For local PR land/gate checks, run:

  • pnpm check:changed
  • pnpm check
  • pnpm check:test-types
  • pnpm build
  • pnpm test
  • pnpm check:docs

If pnpm test flakes on a loaded host, rerun once before treating it as a regression, then isolate with pnpm test <path/to/test>. For memory-constrained hosts, use:

  • OPENCLAW_VITEST_MAX_WORKERS=1 pnpm test
  • OPENCLAW_VITEST_FS_MODULE_CACHE_PATH=/tmp/openclaw-vitest-cache pnpm test:changed

Model latency bench (local keys)

Script: scripts/bench-model.ts

Usage:

  • pnpm tsx scripts/bench-model.ts --runs 10
  • Optional env: MINIMAX_API_KEY, MINIMAX_BASE_URL, MINIMAX_MODEL, ANTHROPIC_API_KEY
  • Default prompt: "Reply with a single word: ok. No punctuation or extra text."

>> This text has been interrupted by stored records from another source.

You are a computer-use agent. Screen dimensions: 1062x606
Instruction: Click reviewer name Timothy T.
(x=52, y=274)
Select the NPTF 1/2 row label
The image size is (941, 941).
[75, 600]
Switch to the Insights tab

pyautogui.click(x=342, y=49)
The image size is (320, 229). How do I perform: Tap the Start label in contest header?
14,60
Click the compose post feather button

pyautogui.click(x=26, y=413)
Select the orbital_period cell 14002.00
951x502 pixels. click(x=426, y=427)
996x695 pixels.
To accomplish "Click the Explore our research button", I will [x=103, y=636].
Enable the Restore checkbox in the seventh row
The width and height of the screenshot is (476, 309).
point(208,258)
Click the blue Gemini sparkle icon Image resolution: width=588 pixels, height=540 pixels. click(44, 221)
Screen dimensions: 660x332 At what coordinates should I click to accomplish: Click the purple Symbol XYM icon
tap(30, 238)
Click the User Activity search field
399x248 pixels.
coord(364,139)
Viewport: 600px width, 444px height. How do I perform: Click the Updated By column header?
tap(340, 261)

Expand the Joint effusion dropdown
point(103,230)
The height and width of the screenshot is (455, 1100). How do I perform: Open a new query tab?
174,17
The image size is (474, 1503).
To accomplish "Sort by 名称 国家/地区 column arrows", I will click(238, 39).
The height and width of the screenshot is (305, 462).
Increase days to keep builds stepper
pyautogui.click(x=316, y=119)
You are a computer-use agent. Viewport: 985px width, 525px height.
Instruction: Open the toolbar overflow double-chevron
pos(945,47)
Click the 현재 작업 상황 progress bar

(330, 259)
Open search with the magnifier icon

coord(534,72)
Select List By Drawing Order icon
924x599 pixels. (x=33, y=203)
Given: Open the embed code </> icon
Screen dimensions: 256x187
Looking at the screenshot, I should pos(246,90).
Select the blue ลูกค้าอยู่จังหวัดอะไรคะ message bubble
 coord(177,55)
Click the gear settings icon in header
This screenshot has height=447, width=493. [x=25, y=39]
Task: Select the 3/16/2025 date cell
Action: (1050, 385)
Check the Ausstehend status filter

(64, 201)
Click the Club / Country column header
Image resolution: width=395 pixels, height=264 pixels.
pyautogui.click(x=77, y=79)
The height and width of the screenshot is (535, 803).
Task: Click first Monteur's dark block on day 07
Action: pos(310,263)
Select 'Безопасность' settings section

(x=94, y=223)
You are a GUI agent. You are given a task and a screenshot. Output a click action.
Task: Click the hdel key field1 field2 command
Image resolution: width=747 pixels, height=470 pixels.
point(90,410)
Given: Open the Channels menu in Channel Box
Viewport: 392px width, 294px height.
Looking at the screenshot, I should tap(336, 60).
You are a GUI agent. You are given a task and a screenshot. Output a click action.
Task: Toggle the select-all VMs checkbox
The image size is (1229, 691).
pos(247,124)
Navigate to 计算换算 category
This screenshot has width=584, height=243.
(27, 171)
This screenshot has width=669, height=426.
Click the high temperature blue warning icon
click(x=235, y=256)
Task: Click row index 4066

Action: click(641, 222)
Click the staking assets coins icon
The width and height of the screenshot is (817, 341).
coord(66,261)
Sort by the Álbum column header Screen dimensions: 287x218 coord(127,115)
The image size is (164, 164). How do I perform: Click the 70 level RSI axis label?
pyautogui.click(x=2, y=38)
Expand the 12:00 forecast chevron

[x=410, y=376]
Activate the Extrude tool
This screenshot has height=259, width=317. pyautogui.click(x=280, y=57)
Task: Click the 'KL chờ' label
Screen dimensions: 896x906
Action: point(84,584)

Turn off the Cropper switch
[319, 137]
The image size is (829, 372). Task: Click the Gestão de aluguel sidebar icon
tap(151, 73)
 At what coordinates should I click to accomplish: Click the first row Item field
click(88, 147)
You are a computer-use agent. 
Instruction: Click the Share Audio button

Last run (2025-12-31, 20 runs):

  • minimax median 1279ms (min 1114, max 2431)
  • opus median 2454ms (min 1224, max 3170)

CLI startup bench

Script: scripts/bench-cli-startup.ts

Usage:

  • pnpm test:startup:bench
  • pnpm test:startup:bench:smoke
  • pnpm test:startup:bench:save
  • pnpm test:startup:bench:update
  • pnpm test:startup:bench:check
  • pnpm tsx scripts/bench-cli-startup.ts
  • pnpm tsx scripts/bench-cli-startup.ts --runs 12
  • pnpm tsx scripts/bench-cli-startup.ts --preset real
  • pnpm tsx scripts/bench-cli-startup.ts --preset real --case status --case gatewayStatus --runs 3
  • pnpm tsx scripts/bench-cli-startup.ts --preset real --case tasksJson --case tasksListJson --case tasksAuditJson --runs 3
  • pnpm tsx scripts/bench-cli-startup.ts --entry openclaw.mjs --entry-secondary dist/entry.js --preset all
  • pnpm tsx scripts/bench-cli-startup.ts --preset all --output .artifacts/cli-startup-bench-all.json
  • pnpm tsx scripts/bench-cli-startup.ts --preset real --case gatewayStatusJson --output .artifacts/cli-startup-bench-smoke.json
  • pnpm tsx scripts/bench-cli-startup.ts --preset real --cpu-prof-dir .artifacts/cli-cpu
  • pnpm tsx scripts/bench-cli-startup.ts --json

Presets:

  • startup: --version, --help, health, health --json, status --json, status
  • real: health, status, status --json, sessions, sessions --json, tasks --json, tasks list --json, tasks audit --json, agents list --json, gateway status, gateway status --json, gateway health --json, config get gateway.port
  • all: both presets

Output includes sampleCount, avg, p50, p95, min/max, exit-code/signal distribution, and max RSS summaries for each command. Optional --cpu-prof-dir / --heap-prof-dir writes V8 profiles per run so timing and profile capture use the same harness.

Saved output conventions:

  • pnpm test:startup:bench:smoke writes the targeted smoke artifact at .artifacts/cli-startup-bench-smoke.json
  • pnpm test:startup:bench:save writes the full-suite artifact at .artifacts/cli-startup-bench-all.json using runs=5 and warmup=1
  • pnpm test:startup:bench:update refreshes the checked-in baseline fixture at test/fixtures/cli-startup-bench.json using runs=5 and warmup=1

Checked-in fixture:

  • test/fixtures/cli-startup-bench.json
  • Refresh with pnpm test:startup:bench:update
  • Compare current results against the fixture with pnpm test:startup:bench:check

Onboarding E2E (Docker)

Docker is optional; this is only needed for containerized onboarding smoke tests.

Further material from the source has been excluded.